Could you print, exactly and without pictures, only the lines from the one with "You are a GUI" through the end of the records below?

:: PROVIDED DATA

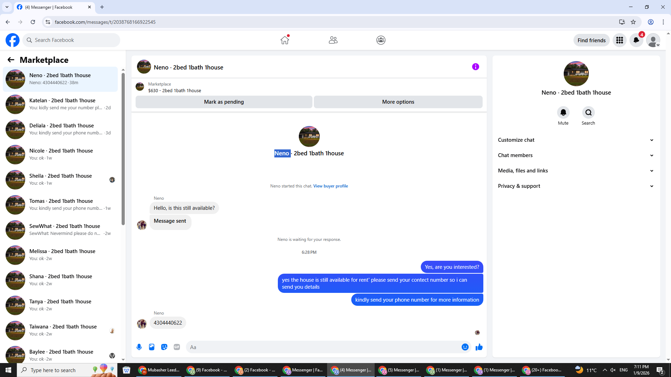Image resolution: width=671 pixels, height=377 pixels.
Task: Send a thumbs up like
Action: coord(479,347)
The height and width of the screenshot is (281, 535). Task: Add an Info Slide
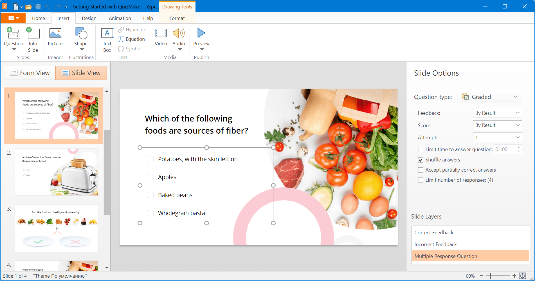point(33,39)
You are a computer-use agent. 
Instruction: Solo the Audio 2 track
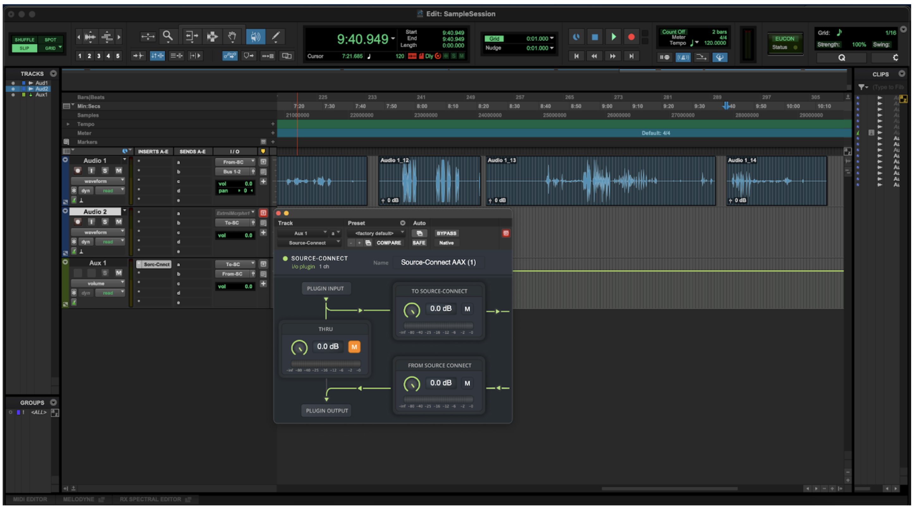click(x=105, y=222)
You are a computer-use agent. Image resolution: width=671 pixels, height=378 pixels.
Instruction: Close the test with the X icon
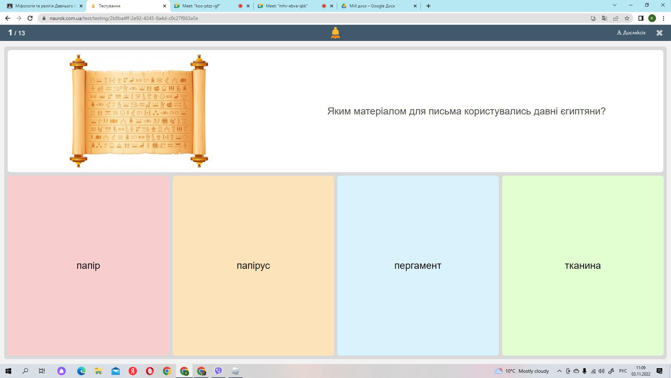coord(659,33)
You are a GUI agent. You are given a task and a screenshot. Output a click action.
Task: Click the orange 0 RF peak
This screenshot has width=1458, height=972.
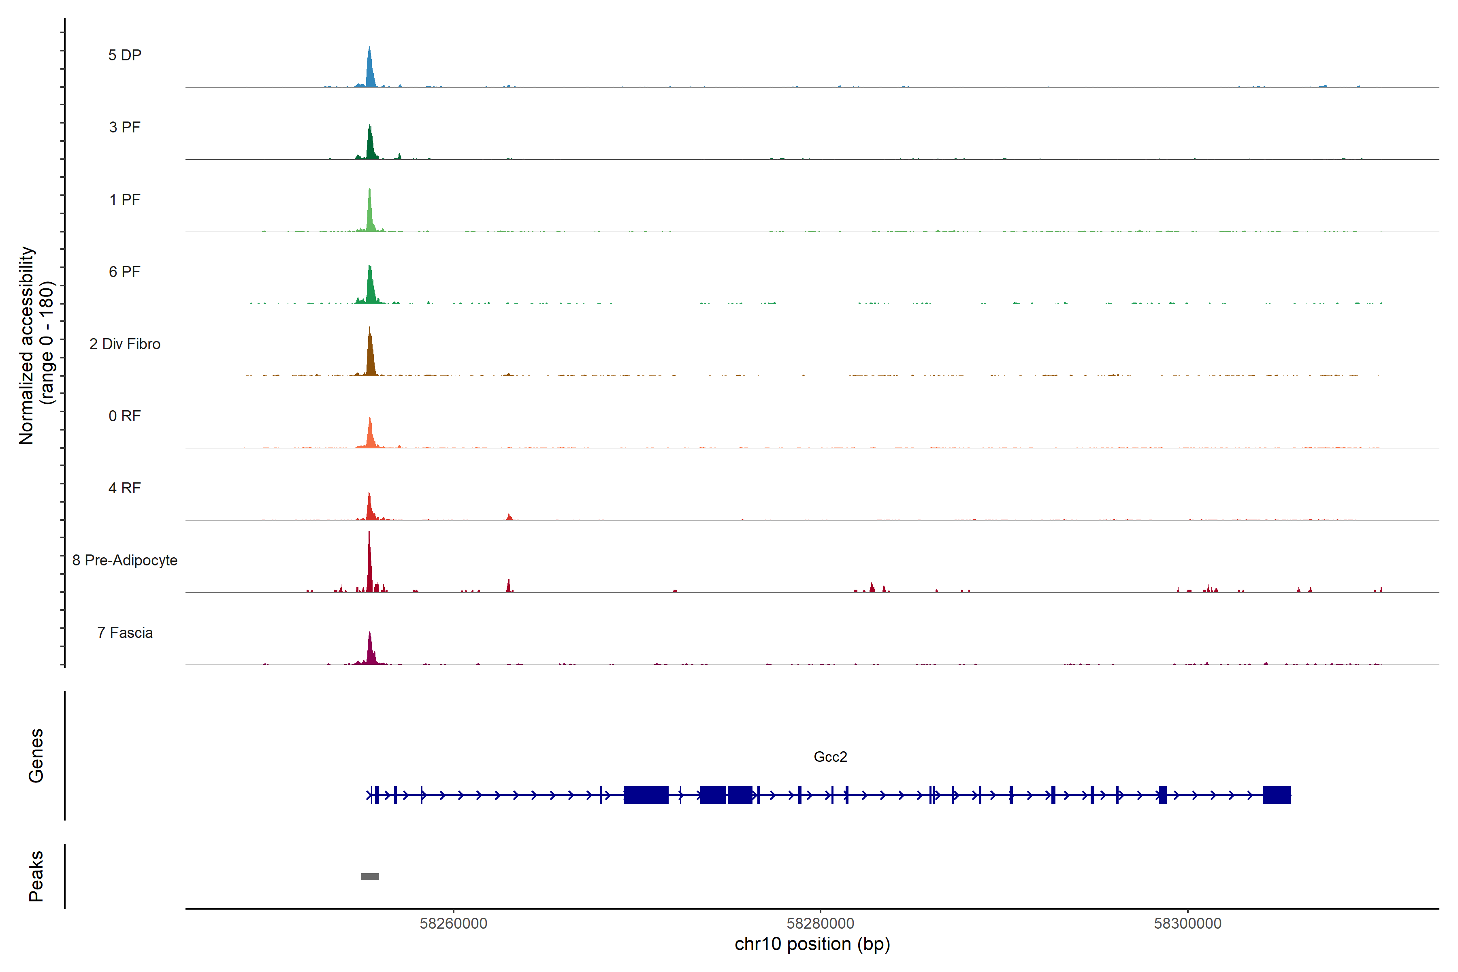[x=370, y=435]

::::

§ **RESULT BELOW**:
You are a GUI agent. You are given a task and a screenshot. Output a click action.
Task: Click the orange 0 RF peak
This screenshot has width=1458, height=972.
[x=370, y=435]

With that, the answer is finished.